The River Singers – Tom Moorhouse
Tom Moorhouse is an ecologist at Oxford University’s Zoology Department and part of the Wildlife Conservation Research Unit. He finished a thesis on water vole conservation ecology in 2003, and here puts his extensive knowledge to a different use. The River Singers follows a family of young water voles as they make their way in a world fraught with danger.
The Yes – Sarah Bee
Written by Sarah Bee and illustrated by Satoshi Kitamura, The Yes was published in 2014 to rave reviews. “A brilliant, simple book of affirmation” (Observer). “Wise, empowering and uniquely illustrated, The Yes will have both adult and child shouting joyful, positive affirmations throughout the book.” (Huffington Post).

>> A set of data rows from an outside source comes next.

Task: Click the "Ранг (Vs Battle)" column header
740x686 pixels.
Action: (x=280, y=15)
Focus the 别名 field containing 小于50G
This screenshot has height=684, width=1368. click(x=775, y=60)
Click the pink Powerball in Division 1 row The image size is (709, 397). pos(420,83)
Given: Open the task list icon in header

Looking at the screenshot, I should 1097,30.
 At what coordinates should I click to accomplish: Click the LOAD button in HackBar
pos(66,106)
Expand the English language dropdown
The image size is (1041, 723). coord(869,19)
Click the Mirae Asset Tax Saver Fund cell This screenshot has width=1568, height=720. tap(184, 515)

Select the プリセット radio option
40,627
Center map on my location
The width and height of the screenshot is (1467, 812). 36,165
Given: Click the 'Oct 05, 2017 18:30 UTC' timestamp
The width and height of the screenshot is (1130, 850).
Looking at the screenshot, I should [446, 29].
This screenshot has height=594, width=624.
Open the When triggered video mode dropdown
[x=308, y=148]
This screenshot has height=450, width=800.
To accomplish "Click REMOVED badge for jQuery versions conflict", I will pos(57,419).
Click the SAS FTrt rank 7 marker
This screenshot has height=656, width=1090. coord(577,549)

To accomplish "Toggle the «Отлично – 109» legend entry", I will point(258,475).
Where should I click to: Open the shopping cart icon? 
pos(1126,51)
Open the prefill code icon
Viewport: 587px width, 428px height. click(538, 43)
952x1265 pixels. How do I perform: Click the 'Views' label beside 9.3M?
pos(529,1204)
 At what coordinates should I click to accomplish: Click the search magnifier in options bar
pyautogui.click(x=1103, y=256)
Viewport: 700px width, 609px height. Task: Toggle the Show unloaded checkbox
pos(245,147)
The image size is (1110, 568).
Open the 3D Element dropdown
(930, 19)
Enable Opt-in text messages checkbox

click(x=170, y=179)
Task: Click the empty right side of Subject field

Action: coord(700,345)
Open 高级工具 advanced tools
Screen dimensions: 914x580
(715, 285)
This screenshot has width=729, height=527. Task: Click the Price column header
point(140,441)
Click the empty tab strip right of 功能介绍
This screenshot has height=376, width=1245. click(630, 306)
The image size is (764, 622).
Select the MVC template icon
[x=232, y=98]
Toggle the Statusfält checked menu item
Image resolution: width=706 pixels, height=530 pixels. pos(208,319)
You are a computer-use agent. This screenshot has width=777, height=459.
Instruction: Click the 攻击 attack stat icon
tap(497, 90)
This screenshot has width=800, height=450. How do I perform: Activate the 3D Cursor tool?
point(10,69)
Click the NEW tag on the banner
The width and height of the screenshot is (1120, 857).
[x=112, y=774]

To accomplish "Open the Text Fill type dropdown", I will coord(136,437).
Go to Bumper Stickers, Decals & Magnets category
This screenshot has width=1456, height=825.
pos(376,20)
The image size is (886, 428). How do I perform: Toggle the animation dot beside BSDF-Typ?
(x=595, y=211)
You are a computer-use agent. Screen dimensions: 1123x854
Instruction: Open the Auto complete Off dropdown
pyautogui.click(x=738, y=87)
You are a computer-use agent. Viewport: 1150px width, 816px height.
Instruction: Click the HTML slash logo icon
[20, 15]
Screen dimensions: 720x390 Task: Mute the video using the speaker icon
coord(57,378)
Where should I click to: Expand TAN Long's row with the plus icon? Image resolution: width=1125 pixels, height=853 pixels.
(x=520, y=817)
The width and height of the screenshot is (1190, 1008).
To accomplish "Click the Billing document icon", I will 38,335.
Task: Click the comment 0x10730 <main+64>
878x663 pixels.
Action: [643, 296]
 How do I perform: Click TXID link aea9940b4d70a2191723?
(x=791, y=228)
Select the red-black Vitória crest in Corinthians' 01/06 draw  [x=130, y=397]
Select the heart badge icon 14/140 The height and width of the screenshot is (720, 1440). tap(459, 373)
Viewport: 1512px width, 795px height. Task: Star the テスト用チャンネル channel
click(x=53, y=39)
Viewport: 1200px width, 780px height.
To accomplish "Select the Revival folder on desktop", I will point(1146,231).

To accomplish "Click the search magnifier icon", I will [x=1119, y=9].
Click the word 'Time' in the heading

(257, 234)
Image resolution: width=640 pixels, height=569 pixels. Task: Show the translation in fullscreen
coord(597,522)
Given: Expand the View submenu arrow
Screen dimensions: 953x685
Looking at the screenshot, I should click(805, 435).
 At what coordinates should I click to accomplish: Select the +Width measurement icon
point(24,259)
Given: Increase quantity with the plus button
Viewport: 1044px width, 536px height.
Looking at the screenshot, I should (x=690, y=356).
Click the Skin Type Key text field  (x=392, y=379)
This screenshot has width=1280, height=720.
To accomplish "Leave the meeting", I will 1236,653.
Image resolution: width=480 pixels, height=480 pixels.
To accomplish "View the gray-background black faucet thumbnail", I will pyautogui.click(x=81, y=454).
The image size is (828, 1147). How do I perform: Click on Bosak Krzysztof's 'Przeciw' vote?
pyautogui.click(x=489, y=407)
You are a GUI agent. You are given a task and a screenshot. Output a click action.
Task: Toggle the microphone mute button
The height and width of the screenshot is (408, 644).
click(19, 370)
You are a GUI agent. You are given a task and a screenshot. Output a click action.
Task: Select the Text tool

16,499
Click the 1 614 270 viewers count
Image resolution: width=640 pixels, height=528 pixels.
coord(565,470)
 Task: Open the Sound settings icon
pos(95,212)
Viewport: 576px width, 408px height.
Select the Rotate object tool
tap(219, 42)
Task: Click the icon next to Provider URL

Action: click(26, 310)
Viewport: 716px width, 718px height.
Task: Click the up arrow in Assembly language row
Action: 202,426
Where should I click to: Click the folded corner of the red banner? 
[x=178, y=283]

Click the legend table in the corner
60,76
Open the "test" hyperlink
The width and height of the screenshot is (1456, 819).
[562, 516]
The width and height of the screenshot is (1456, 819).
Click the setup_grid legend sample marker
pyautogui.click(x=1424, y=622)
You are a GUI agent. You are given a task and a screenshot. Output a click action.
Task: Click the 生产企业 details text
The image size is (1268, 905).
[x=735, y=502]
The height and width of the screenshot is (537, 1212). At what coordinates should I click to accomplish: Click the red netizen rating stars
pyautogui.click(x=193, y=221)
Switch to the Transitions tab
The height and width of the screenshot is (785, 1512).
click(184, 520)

Shackleton’s Journey – William Grill
You’re leading an expedition across Antarctica, with a band of men and a ship called the Endurance. It’s a cold, hostile, unexplored land – but it’s about to get even tougher. Your ship becomes trapped in ice. What do you do? In Shackleton’s Journey, William Grill tells the story of Ernest Shackleton’s epic battle for survival.
Puppy Academy: Scout and the Sausage Thief – Gill Lewis
Puppy Academy is a new series of books from animal expert Gill Lewis which introduces readers to the lives of would-be working dogs. First up is Scout, training to be a police dog. Can she pass her Care in the Community badge? And what about the mysterious sausage thief?
Fortunately, the Milk – Neil Gaiman
With illustrations by some-time author and political cartoonist Chris Riddell, Fortunately, the Milk is a fantastical tale involving green aliens, plastic flamingos, vampires, and a dinosaur galactic police force riding space bikes. Why? Because Dad went out to pick up some milk, that’s why.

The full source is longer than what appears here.